2.4Par une lettre en date du 8 octobre 2015, l’auteur a saisi la Commission de recours des réfugiés d’une demande de réouverture de son dossier, soutenant que les services d’interprétation fournis au cours de la procédure d’asile avaient été insatisfaisants. Il disait avoir soulevé ce problème à plusieurs reprises devant les autorités, sans pour autant que ses préoccupations n’aient été consignées dans les procès-verbaux des auditions. Le 8 février 2016, la Commission a rejeté la demande de réouverture de la procédure d’asile formée par l’auteur.
2.5L’auteur affirme avoir épuisé tous les recours internes.
Teneur de la plainte
3.1Selon l’auteur, il existe des motifs sérieux de croire que, s’il était renvoyé en Afghanistan, il risquerait d’être tué ou soumis à la torture ou à des peines ou traitements cruels, inhumains ou dégradants, parce qu’il a travaillé pour le Gouvernement afghan. Il avance que les autorités nationales n’ont pas correctement apprécié les risques, principalement parce que, lors de l’examen du recours, la Commission de recours des réfugiés n’a pas appliqué les principes directeurs du Haut-Commissariat des Nations Unies pour les réfugiés (HCR) relatifs à l’appréciation de la crédibilité. À l’appui de ses griefs, l’auteur renvoie aussi à la situation générale des personnes expulsées vers l’Afghanistan.

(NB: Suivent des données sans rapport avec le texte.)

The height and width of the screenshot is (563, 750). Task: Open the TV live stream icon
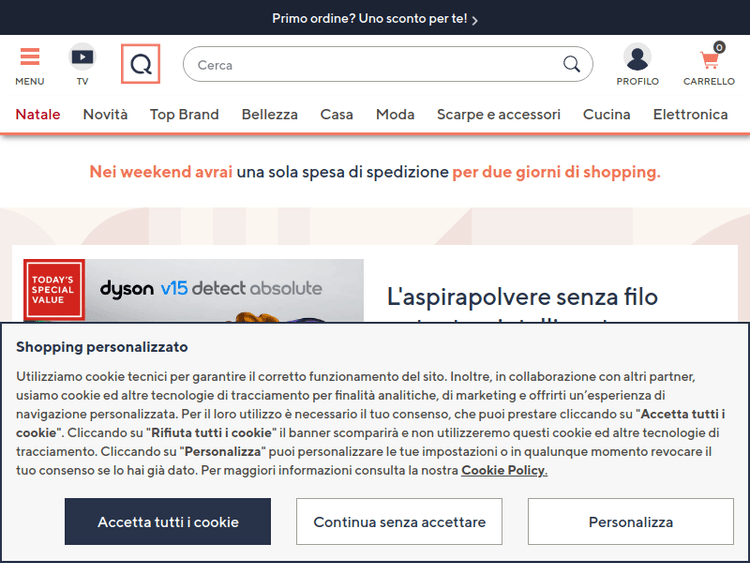tap(82, 58)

3.2L’auteur dénonce également une violation des droits qu’il tient de l’article 13 du Pacte.
Observations de l’État partie sur la recevabilité et sur le fond
4.1Dans une note verbale en date du 6 mai 2016, l’État partie a soumis ses observations sur la recevabilité et le fond. Il conteste la recevabilité et le fondement de la communication et souligne que c’est à l’auteur qu’il incombe de démontrer qu’à première vue, sa communication est recevable. Il soutient que les griefs que l’auteur tire des articles 6, 7 et 13 sont manifestement mal fondés et devraient dès lors être déclarés irrecevables, faute d’avoir été suffisamment étayés. Pour le cas où le Comité déclarerait la communication recevable, l’État partie est d’avis que le renvoi de l’auteur en Afghanistan n’entraînerait pas une violation des articles 6 et 7 du Pacte. Il soutient aussi qu’il n’y a pas eu violation de l’article 13 du Pacte dans le cadre de l’examen de la demande d’asile par les autorités danoises.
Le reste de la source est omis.